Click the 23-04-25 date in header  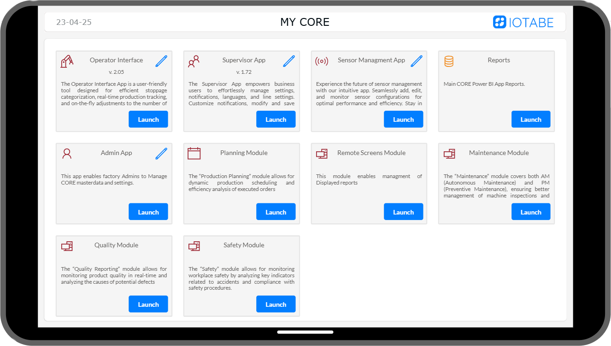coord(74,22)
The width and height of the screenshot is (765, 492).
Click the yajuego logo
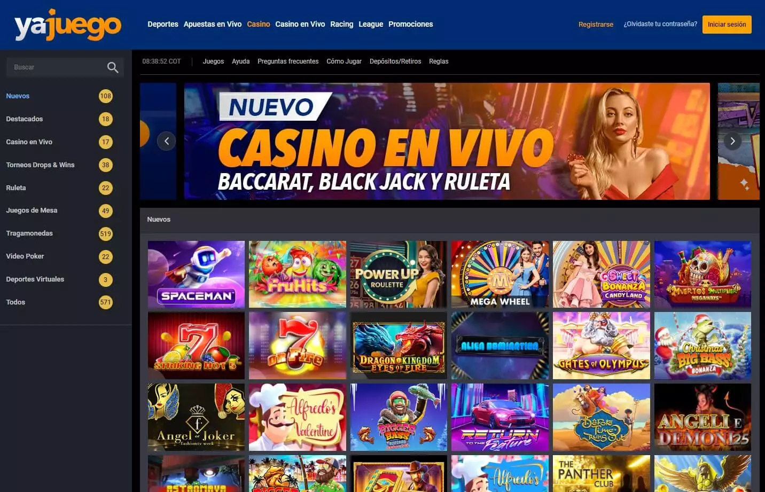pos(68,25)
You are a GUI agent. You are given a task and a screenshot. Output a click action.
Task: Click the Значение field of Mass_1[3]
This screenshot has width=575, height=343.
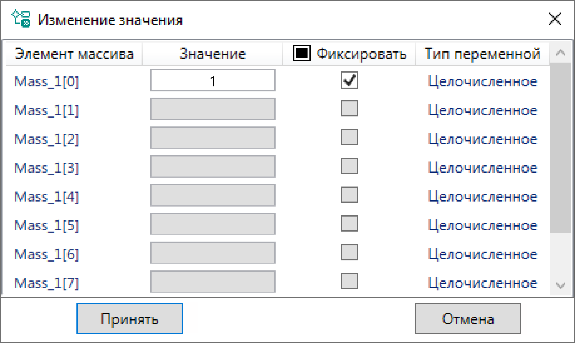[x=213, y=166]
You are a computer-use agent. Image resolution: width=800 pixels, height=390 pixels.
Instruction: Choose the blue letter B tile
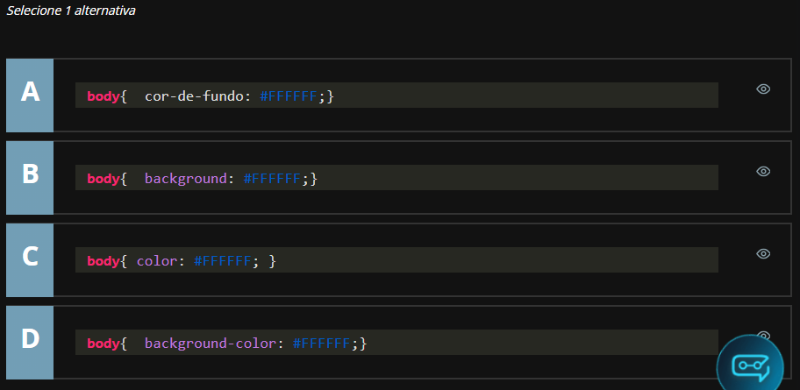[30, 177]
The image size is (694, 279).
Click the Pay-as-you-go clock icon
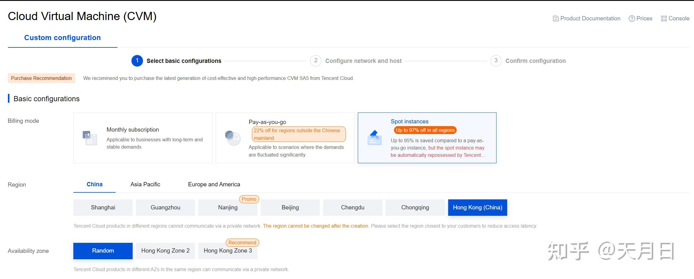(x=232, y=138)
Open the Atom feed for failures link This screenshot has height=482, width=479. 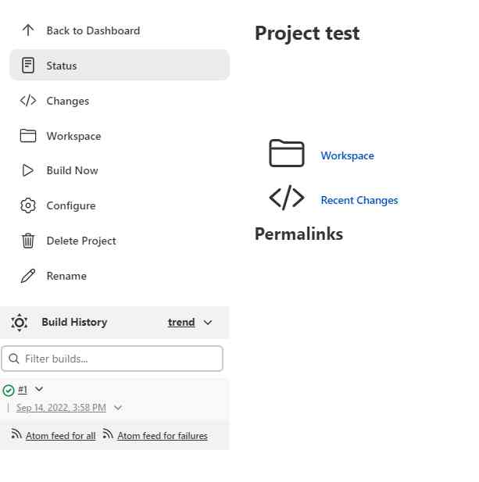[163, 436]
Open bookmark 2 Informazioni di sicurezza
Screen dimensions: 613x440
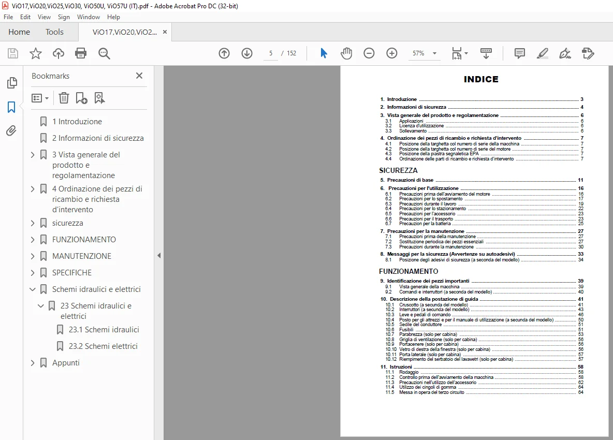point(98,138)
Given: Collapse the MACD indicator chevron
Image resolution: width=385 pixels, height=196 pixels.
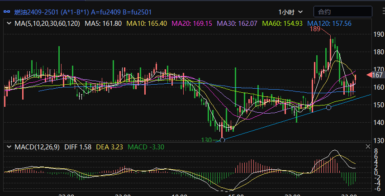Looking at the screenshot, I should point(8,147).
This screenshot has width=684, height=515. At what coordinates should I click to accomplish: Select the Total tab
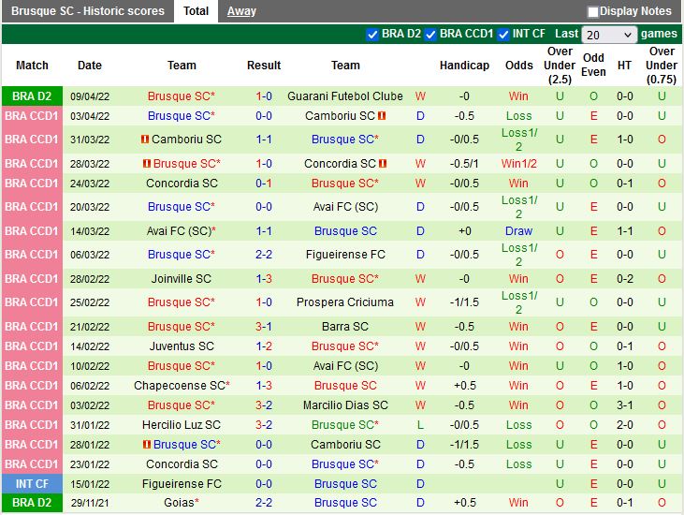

┄┄┄┄┄┄

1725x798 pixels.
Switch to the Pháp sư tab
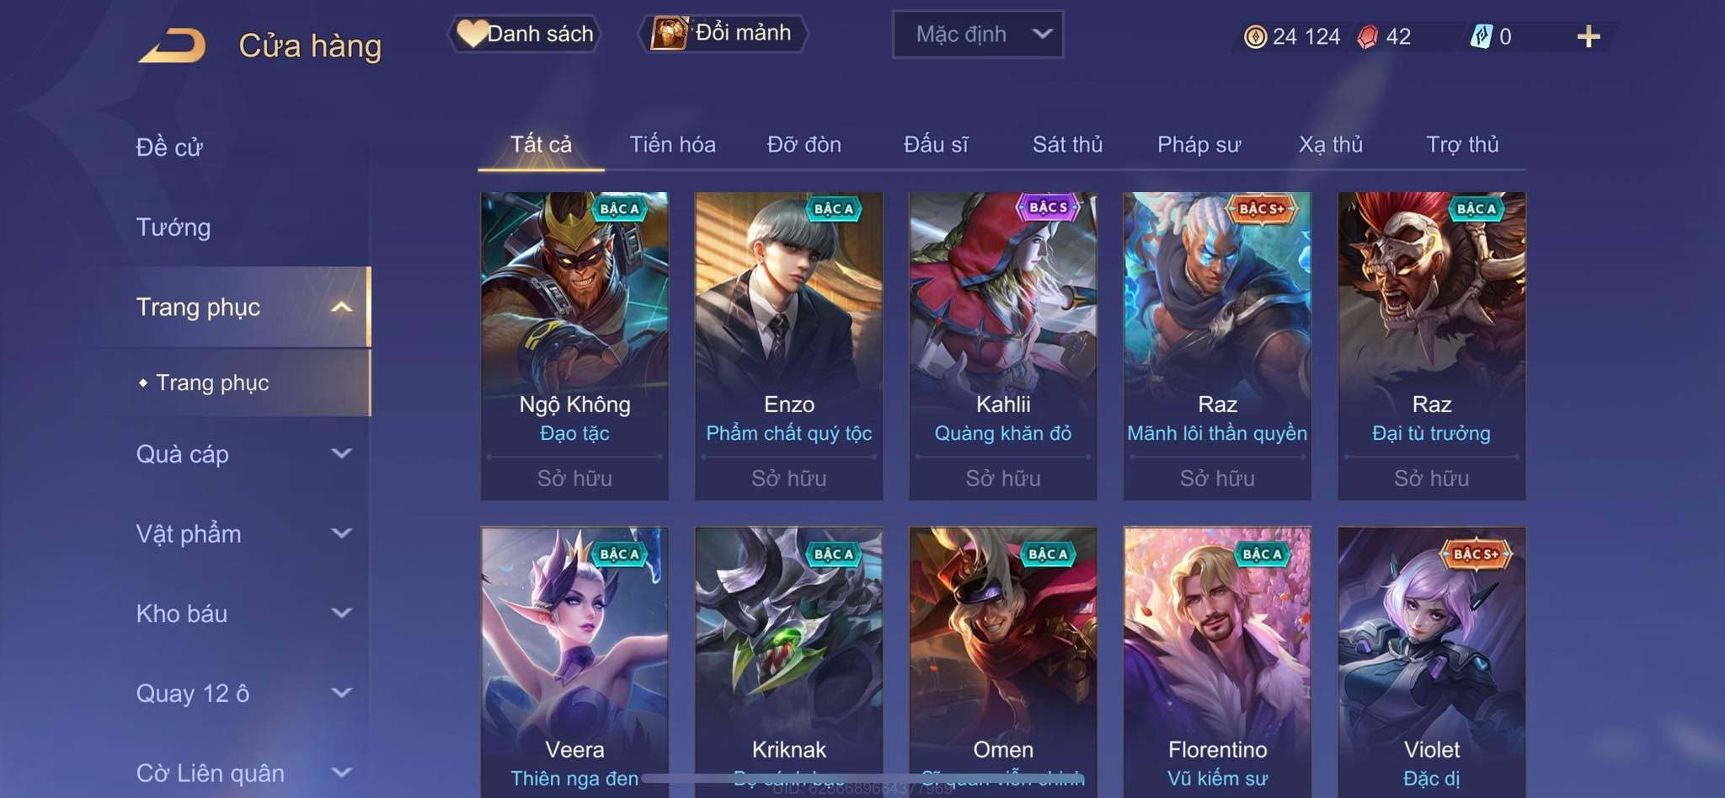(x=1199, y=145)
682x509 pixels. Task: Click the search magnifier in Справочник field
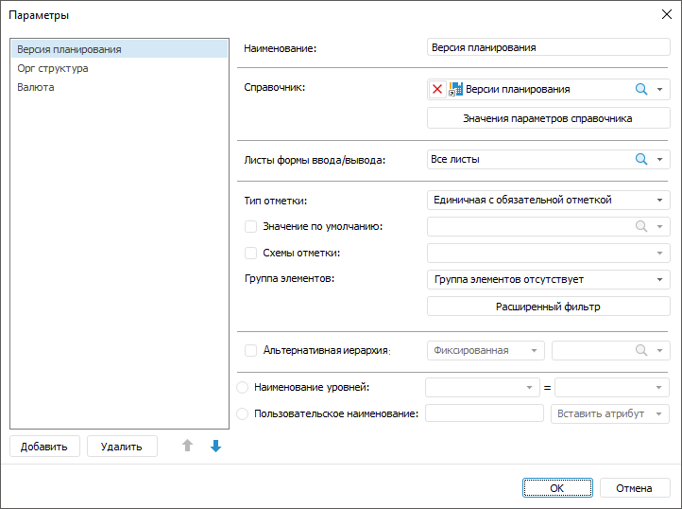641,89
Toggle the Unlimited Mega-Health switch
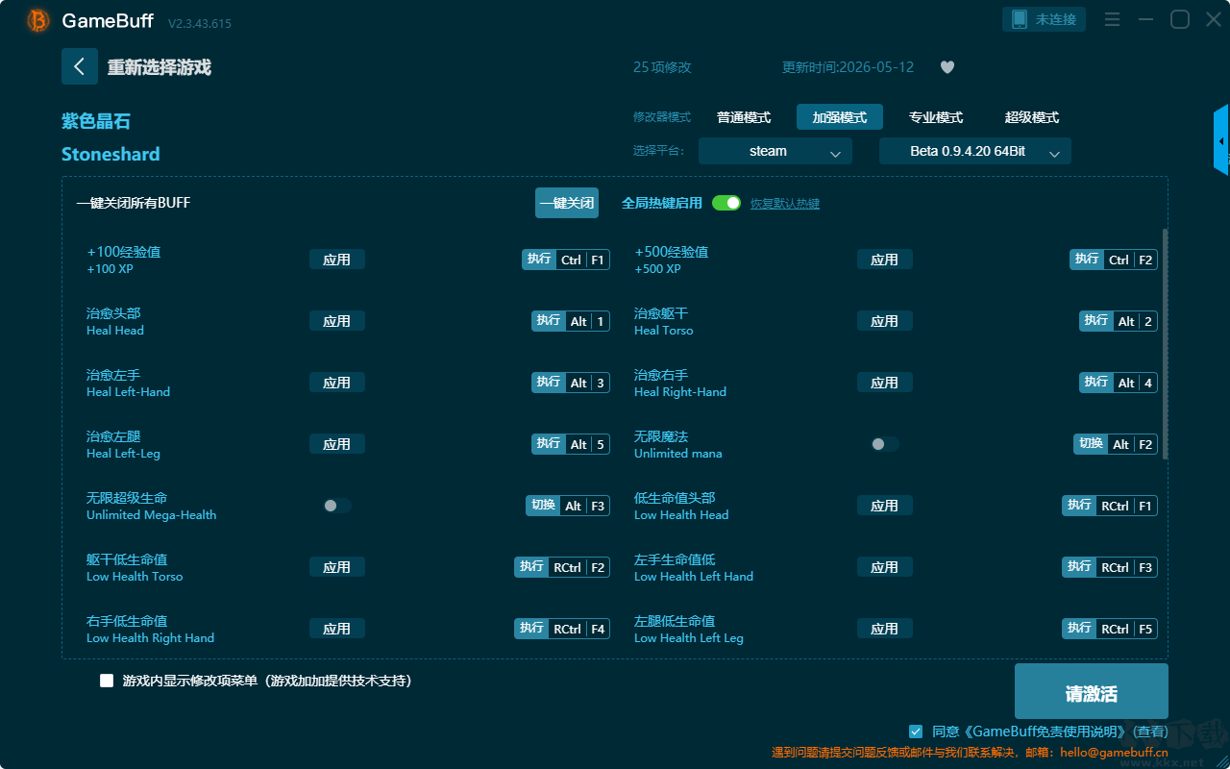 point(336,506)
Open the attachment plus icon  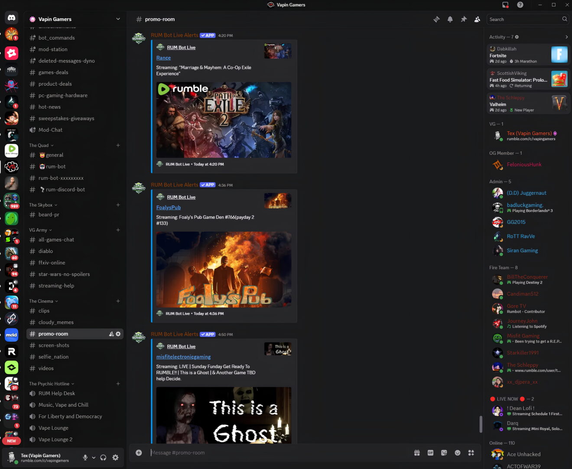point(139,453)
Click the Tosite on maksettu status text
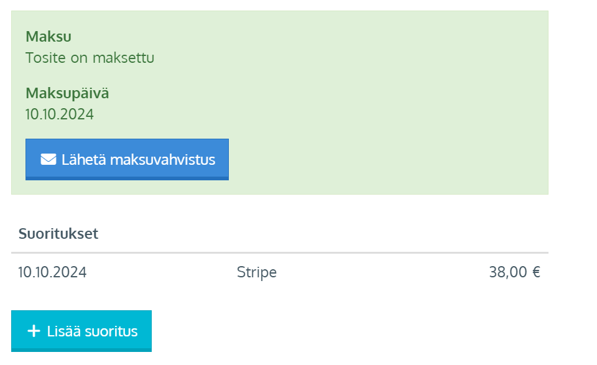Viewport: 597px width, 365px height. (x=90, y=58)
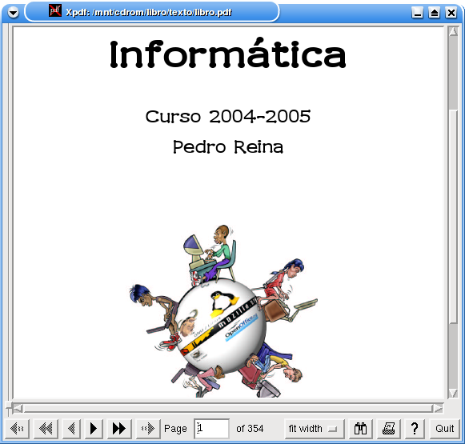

┄┄┄┄┄┄

When a line in the data contains the string "agent", copy that line.

You are a GUI agent. You are given a task and a screenshot. Output a click action.
You are a computer-use agent. Image resolution: width=800 pixels, height=390 pixels.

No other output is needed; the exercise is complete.